Your goal: Report how many lines in the listing below include the string "computer", and write nothing more.

_ _ _ _ _

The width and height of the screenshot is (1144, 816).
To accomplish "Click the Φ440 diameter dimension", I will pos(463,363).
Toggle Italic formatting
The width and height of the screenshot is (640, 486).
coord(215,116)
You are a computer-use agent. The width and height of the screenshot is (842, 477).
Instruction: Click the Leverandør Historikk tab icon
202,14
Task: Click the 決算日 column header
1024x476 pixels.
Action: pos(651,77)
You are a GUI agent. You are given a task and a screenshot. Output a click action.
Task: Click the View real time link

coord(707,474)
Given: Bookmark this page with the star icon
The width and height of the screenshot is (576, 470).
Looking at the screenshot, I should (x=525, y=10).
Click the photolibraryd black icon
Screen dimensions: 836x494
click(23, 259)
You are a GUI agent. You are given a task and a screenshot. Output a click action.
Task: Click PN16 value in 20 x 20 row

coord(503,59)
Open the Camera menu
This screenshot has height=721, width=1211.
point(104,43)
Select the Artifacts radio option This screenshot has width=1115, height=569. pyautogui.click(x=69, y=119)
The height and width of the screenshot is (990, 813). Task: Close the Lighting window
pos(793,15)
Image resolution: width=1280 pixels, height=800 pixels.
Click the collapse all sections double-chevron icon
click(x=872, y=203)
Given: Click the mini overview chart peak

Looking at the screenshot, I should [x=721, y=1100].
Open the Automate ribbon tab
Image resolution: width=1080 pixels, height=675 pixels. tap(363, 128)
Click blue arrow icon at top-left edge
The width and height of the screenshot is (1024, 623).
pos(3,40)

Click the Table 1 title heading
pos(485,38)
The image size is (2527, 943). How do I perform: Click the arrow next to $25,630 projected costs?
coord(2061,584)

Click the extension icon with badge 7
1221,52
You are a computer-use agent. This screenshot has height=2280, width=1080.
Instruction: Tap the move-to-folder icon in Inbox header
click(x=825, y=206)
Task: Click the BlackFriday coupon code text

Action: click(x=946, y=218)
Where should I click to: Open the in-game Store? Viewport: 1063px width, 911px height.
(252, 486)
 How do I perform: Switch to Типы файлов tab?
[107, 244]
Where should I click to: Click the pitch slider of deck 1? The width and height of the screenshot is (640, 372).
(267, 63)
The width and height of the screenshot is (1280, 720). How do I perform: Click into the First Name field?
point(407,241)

_ _ _ _ _

Solved exercise: 2